-----新人スタッフ奮闘中

今年から新しく事務所に入ったスタッフの初仕事は、現在、基本構想、基本設計中のプロジェクトの模型づくりです。模型といっても、ハウスメーカーのモデルルームに並ぶような綺麗に造られた完成予想模型ではありません。

新人スタッフが渡された資料は、ラフな平面図と、手書きの断面スケッチと同じような空間構成をもつヒントとなる建築作品の写真のみです。僅かな手がかりを元に、その建築の構成・そこでの生活・空間の繋がりやボリューム・建物の構造・・・・あらゆることを考えながら、いきなり模型を造っていきます。

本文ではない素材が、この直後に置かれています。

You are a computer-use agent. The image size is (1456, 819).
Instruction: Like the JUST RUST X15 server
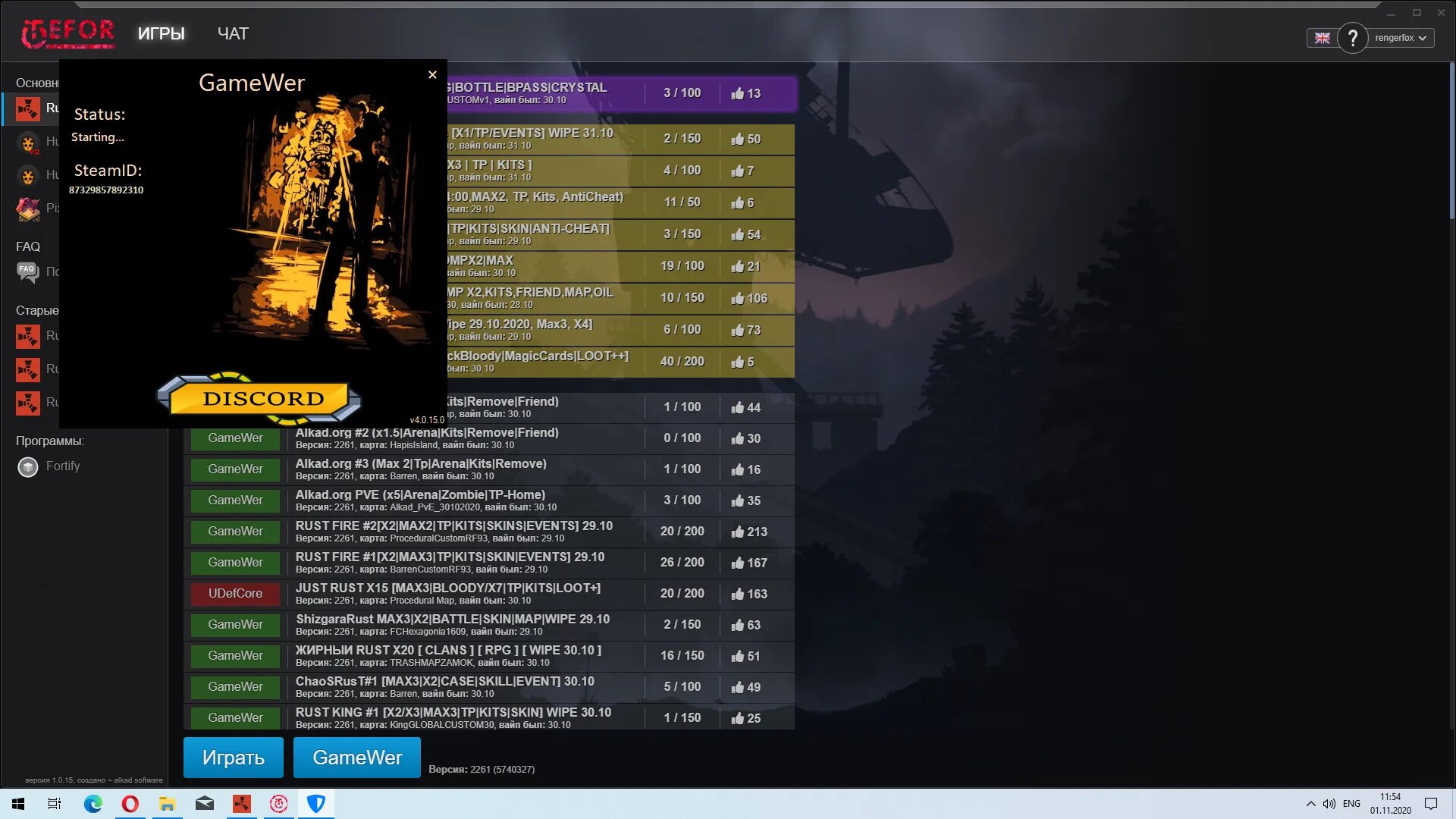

模型を造っては壊し、壊してはまた組み立て直しながら、だんだんと形が見えてきました。建築はいうまでもなく、3次元(3D)の世界です。更に、時間による光の変化や、建物の見え方の移り方を考えれば4次元の世界です。
そんな建築をエスキースするのに、最初から3次元で考えていくのは当然でしょう。模型を造りつつ構想を練っていきます。新人スタッフが行っている作業ですが、実は建築を決める一番大切なスタディーです。

「図面もないのに、模型を造るの?」と驚く方もいます。しかし、我々からすれば、3次元のイメージが無いのに、図面を描くのが不思議です。平面や立面といった2次元の情報を集めて描かれたパースは、クライアントへのプレゼンテーションやクライアントとのイメージの共有には使えるとしても、3次元の立体を構想し、組み立てていく作業には、あまり役にたちません。我々の事務所では、模型を造ってから、模型を見ながら図面を描いていきます。コンピューターの3Dソリッドモデラーを駆使して、3次元イメージを固めていく建築家もいますが、私はどうも苦手です。

今日も、新人スタッフが、出来かけの模型を造っては、壊しながら、建築を構想しています。